A machine learning model has to learn general rules from seeing examples. Learning something general from something specific is called induction (the opposite is called deduction which would be to go from general law to specific conclusions). A bias means preferring one solution over another. Together, inductive bias means “preferring a solution over another after seeing some examples”. That’s what machine learning models do. And each model has their individual biases. Because each type of model solves the problem of learning some generalization from individual examples in a different way.

We want the ML model to be useful beyond the training data. If you want to have a model that only works for the training data, you need a database.

Look at the following image. We have some points with an x value and a y value, and we want a good curve that helps us predict the y values from x. There are many (infinitely) many curves that can be used and that might yield a good prediction. But which way should the curve look like? To some degree the model learns how the function should look like, based on the data examples. But especially where we don‘t have much data or where we get outside the range of x, the model has to work with assumptions. The image shows an example of a linear curve, a flat curve, a step function or some more complex function.

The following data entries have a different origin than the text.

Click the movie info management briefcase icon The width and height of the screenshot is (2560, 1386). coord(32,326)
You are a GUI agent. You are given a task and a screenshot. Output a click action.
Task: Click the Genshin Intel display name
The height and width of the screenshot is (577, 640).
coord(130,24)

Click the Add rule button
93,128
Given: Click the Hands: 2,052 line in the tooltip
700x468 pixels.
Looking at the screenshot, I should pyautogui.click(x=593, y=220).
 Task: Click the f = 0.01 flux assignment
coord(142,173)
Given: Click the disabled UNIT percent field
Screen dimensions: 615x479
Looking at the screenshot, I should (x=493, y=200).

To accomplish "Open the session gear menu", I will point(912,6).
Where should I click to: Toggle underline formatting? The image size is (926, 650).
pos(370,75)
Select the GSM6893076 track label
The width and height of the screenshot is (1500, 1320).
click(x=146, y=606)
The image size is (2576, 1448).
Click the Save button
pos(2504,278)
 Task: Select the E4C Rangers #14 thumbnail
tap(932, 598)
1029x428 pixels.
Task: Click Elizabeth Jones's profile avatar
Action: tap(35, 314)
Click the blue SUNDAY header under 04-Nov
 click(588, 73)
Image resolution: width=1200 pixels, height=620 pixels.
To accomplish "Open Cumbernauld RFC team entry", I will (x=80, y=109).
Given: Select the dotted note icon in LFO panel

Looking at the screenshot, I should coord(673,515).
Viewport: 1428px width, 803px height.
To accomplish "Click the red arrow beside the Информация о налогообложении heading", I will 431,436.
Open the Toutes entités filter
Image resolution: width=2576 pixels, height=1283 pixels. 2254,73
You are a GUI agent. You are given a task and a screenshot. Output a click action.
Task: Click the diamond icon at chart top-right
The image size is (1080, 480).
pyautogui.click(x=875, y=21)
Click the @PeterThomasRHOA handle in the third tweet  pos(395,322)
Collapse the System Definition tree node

Examples of inductive bias:

The linear model assumes that the target has a linear relationship with each of the input features
Decision trees learn constant models in their nodes.
A convolutional neural network with its composition of layers imposes a bias of hierarchical processing.
Bayesian modeling: The bias here is expressed a lot through the choice of priors (which tells the model what happens when not much data is available).

Inductive biases come not only from the choices of a specific model, but from every choice in the modeling process. Choosing the L1 loss instead of the L2 loss favors sparse solutions. Representing a categorical feature as a single feature with numbers instead of one-hot-encoding gives an order to the features. And if that order is meaningful, it gets simpler for the model to learn. Models with different inductive biases can still have very similar performance on test data. This multiplicity of models are called Rashomon Sets.